* **Recorded data**
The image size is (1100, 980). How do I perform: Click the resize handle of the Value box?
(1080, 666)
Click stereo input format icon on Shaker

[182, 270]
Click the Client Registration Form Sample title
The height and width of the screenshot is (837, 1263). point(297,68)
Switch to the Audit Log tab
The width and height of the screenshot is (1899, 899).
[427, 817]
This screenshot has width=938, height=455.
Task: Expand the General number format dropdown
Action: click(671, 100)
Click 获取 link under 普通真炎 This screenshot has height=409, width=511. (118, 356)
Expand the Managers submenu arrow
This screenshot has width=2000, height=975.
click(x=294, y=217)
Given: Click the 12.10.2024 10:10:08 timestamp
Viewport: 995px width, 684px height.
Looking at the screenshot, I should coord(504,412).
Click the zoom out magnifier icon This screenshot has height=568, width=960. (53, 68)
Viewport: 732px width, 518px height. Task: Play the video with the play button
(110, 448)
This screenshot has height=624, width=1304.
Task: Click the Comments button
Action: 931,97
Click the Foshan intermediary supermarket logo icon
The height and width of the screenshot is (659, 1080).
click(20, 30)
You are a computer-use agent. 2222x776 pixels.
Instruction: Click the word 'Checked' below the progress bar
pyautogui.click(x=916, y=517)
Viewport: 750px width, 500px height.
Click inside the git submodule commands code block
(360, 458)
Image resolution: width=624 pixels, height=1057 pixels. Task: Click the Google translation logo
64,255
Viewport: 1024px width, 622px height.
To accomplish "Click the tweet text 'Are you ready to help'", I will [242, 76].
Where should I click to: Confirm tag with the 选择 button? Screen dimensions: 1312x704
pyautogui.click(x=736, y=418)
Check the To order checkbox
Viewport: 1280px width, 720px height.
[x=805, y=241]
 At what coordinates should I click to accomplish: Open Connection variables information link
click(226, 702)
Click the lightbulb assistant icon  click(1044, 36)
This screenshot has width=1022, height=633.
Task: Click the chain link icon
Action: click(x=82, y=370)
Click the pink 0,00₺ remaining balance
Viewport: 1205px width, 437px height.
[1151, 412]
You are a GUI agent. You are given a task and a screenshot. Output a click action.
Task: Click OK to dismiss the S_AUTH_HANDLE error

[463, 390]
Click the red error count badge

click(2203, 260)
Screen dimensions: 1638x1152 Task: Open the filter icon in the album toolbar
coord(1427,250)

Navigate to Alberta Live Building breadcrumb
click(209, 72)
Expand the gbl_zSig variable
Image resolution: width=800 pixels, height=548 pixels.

* **Given problem**
Can you rewrite all of the data above with "Screen size" substituted for every "Image resolution" and nothing else changed?

* **Written response**
The image size is (1100, 980). How do I perform: Click the resize handle of the Value box?
(1080, 666)
Click stereo input format icon on Shaker

[182, 270]
Click the Client Registration Form Sample title
The height and width of the screenshot is (837, 1263). point(297,68)
Switch to the Audit Log tab
The width and height of the screenshot is (1899, 899).
[427, 817]
This screenshot has width=938, height=455.
Task: Expand the General number format dropdown
Action: click(671, 100)
Click 获取 link under 普通真炎 This screenshot has height=409, width=511. (118, 356)
Expand the Managers submenu arrow
This screenshot has width=2000, height=975.
click(x=294, y=217)
Given: Click the 12.10.2024 10:10:08 timestamp
Viewport: 995px width, 684px height.
Looking at the screenshot, I should coord(504,412).
Click the zoom out magnifier icon This screenshot has height=568, width=960. (53, 68)
Viewport: 732px width, 518px height. Task: Play the video with the play button
(110, 448)
This screenshot has height=624, width=1304.
Task: Click the Comments button
Action: 931,97
Click the Foshan intermediary supermarket logo icon
The height and width of the screenshot is (659, 1080).
click(20, 30)
You are a computer-use agent. 2222x776 pixels.
Instruction: Click the word 'Checked' below the progress bar
pyautogui.click(x=916, y=517)
Viewport: 750px width, 500px height.
Click inside the git submodule commands code block
(360, 458)
Screen size: width=624 pixels, height=1057 pixels. Task: Click the Google translation logo
64,255
Viewport: 1024px width, 622px height.
To accomplish "Click the tweet text 'Are you ready to help'", I will [242, 76].
Where should I click to: Confirm tag with the 选择 button? Screen dimensions: 1312x704
pyautogui.click(x=736, y=418)
Check the To order checkbox
Viewport: 1280px width, 720px height.
[x=805, y=241]
 At what coordinates should I click to accomplish: Open Connection variables information link
click(226, 702)
Click the lightbulb assistant icon  click(1044, 36)
This screenshot has width=1022, height=633.
Task: Click the chain link icon
Action: click(x=82, y=370)
Click the pink 0,00₺ remaining balance
Viewport: 1205px width, 437px height.
[1151, 412]
You are a GUI agent. You are given a task and a screenshot. Output a click action.
Task: Click OK to dismiss the S_AUTH_HANDLE error

[463, 390]
Click the red error count badge

click(2203, 260)
Screen dimensions: 1638x1152 Task: Open the filter icon in the album toolbar
coord(1427,250)

Navigate to Alberta Live Building breadcrumb
click(209, 72)
Expand the gbl_zSig variable
Screen size: width=800 pixels, height=548 pixels.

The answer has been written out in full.